(Данный отрывок):
Несомненно, этот метод будет полезен каждому, кто всерьез намерен заняться такой мнемонической гимнастикой. Я никогда не испытывала себя в этом деле, но мне рассказывали об одном профессоре, который зачастую развлекал на вечеринках своих студентов тем, что просил каждого назвать какой-нибудь предмет; один из присутствующих записывал эти предметы в том порядке, в каком они были названы. Спустя некоторое время профессор вызывал всеобщее изумление, воспроизводя по памяти весь список предметов в правильном порядке. Он творил это маленькое чудо памяти, мысленно помещая эти предметы, в порядке их называния, на подоконник, на письменный стол, в корзину для мусора и т. д. Затем, словно следуя совету Квинтилиана, он обходил эти места и извлекал то, что было в них помещено. Никогда не слыхав о классической мнемонике, он открыл для себя эту технику совершенно самостоятельно. Если бы он направил свои усилия на закрепление каких-либо понятий за объектами, припоминаемыми на своих местах, он мог бы вызвать еще большее изумление, читая по памяти свои лекции, как классический оратор — свои речи.

(Ваша задача):
Пожалуйста, допишите продолжение отрывка о мнемоническом приеме профессора, начав сразу после его последнего предложения. Этот перечень взят из другого источника.

(Перечень данных):

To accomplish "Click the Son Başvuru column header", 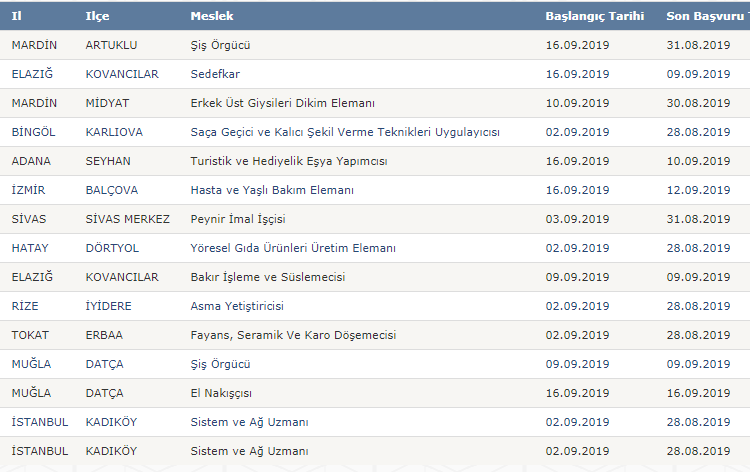I will click(x=707, y=16).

(Письменный ответ):
Хотя очень важно сознавать, что классическое искусство основано на эффективных мнемотехнических принципах, может возникнуть иллюзия, что, назвав его «мнемотехникой», мы выразили самую его суть. Может показаться, что классические источники описывают некие внутренние техники, которые предполагают почти невероятную интенсивность зрительных впечатлений. Цицерон подчеркивает, что изобретение Симонидом искусства памяти основывалось не только на выявлении того значения, которое имеет для памяти порядок, но и на отдании предпочтения зрению как наиболее сильному из наших чувств.

Прозорливый Симонид подметил, или же это было открыто кем-либо другим, что наиболее совершенные образы возникают в наших умах для тех вещей, которые были переданы им и запечатлены в них чувством, но самое острое из всех наших чувств — чувство зрения, и, следовательно, восприятия, полученные при помощи слуха или благодаря размышлению, могут быть легче всего сохранены, если они также переданы нашим умам посредством зрения[4].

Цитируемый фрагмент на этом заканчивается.